# Makita collated gun extension



## gazman (Apr 29, 2011)

I did a bit of a search of the site and I couldnt find any reference to extention handles for collated guns. Is it only us that have them or are they not important to you guys to rate a mention? Here are some pics.


----------



## 2buckcanuck (Jul 9, 2010)

I have seen guys use them to screw off the plywood floors in houses, but never on drywall. Guess that don't help you. And most of the times I have seen them in use, it's the builder that uses them. It would be too much work for them if they had to bend over:whistling2:


----------



## mudslingr (Jul 18, 2010)

How long are those handles ? I have never used one but it seems it might be a little awkward to use overhead. I suppose you get used to it.

Like 2buck said, everyone and there mother uses them to screw floors around here. Have never ever seen a boarder use one.

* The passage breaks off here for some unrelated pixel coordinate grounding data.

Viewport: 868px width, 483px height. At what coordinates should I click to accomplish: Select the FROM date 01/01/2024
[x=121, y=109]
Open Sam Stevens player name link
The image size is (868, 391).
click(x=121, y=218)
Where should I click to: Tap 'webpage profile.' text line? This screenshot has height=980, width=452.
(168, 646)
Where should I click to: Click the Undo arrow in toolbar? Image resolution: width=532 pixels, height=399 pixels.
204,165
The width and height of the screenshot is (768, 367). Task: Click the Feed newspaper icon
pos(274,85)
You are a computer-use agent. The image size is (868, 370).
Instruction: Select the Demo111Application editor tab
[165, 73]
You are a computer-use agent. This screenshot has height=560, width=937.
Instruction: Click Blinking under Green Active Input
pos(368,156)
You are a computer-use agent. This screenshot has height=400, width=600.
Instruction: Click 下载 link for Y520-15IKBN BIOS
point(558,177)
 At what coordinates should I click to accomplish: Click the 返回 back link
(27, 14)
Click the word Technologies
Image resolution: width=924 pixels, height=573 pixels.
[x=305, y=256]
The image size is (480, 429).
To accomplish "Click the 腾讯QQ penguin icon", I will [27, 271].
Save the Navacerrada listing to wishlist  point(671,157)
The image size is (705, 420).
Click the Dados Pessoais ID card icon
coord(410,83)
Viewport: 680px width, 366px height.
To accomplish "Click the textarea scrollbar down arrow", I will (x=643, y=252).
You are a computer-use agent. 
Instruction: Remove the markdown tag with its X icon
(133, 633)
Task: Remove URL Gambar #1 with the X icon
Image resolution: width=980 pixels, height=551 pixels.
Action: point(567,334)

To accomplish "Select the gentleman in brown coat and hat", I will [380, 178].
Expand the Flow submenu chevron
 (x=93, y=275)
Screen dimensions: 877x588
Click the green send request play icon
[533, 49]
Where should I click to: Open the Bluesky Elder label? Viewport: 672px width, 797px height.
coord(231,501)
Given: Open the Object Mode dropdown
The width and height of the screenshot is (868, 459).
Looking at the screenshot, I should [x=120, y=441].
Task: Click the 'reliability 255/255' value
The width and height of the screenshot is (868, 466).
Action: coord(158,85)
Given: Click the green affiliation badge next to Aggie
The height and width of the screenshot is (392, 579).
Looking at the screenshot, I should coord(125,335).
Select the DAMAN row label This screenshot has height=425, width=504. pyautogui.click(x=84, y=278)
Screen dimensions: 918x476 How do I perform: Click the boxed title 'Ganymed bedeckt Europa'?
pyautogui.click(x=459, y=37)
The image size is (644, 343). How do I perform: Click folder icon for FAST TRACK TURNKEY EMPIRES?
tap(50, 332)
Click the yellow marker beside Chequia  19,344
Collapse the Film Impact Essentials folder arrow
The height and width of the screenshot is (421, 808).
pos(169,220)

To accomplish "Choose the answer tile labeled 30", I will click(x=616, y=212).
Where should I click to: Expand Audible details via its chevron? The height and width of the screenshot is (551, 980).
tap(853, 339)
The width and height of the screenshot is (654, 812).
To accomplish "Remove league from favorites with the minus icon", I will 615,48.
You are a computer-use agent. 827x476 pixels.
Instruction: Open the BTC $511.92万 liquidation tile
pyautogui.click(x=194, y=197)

Odd !


----------



## fr8train (Jan 20, 2008)

All the extensions for collated guns that I've seen just move the action part of the gun further from the drill part. Like the quick drive for example. I'll look for links when I get to a computer.


----------



## gazman (Apr 29, 2011)

mudslingr said:


> How long are those handles ? I have never used one but it seems it might be a little awkward to use overhead. I suppose you get used to it.
> 
> Like 2buck said, everyone and there mother uses them to screw floors around here. Have never ever seen a boarder use one. Odd !


The handle is about 800mm long. Very stable. I can screw 3000mm (10") form the floor. Wouldnt be without one.


----------



## SlimPickins (Aug 10, 2010)

gazman said:


> The handle is about 800mm long. Very stable. I can screw 3000mm (10") form the floor. Wouldnt be without one.


....


----------



## cdwoodcox (Jan 3, 2011)

gazman said:


> I did a bit of a search of the site and I couldnt find any reference to extention handles for collated guns. Is it only us that have them or are they not important to you guys to rate a mention? Here are some pics.


Same around here just used on floors (osb).


----------



## fr8train (Jan 20, 2008)

http://www.strongtie.com/products/quikdrive/systems/

It's basically an add on to your drywall gun from the looks of it. You take the existing nose/bit piece off, and put this in it's place. Some of the guys at work use them on a makita drill. Others use these. Specifically the 55 Series w/ feed track

Might I add that the Grabberman product that I linked to(the "specifically" one), gets into the corners quite nicely


----------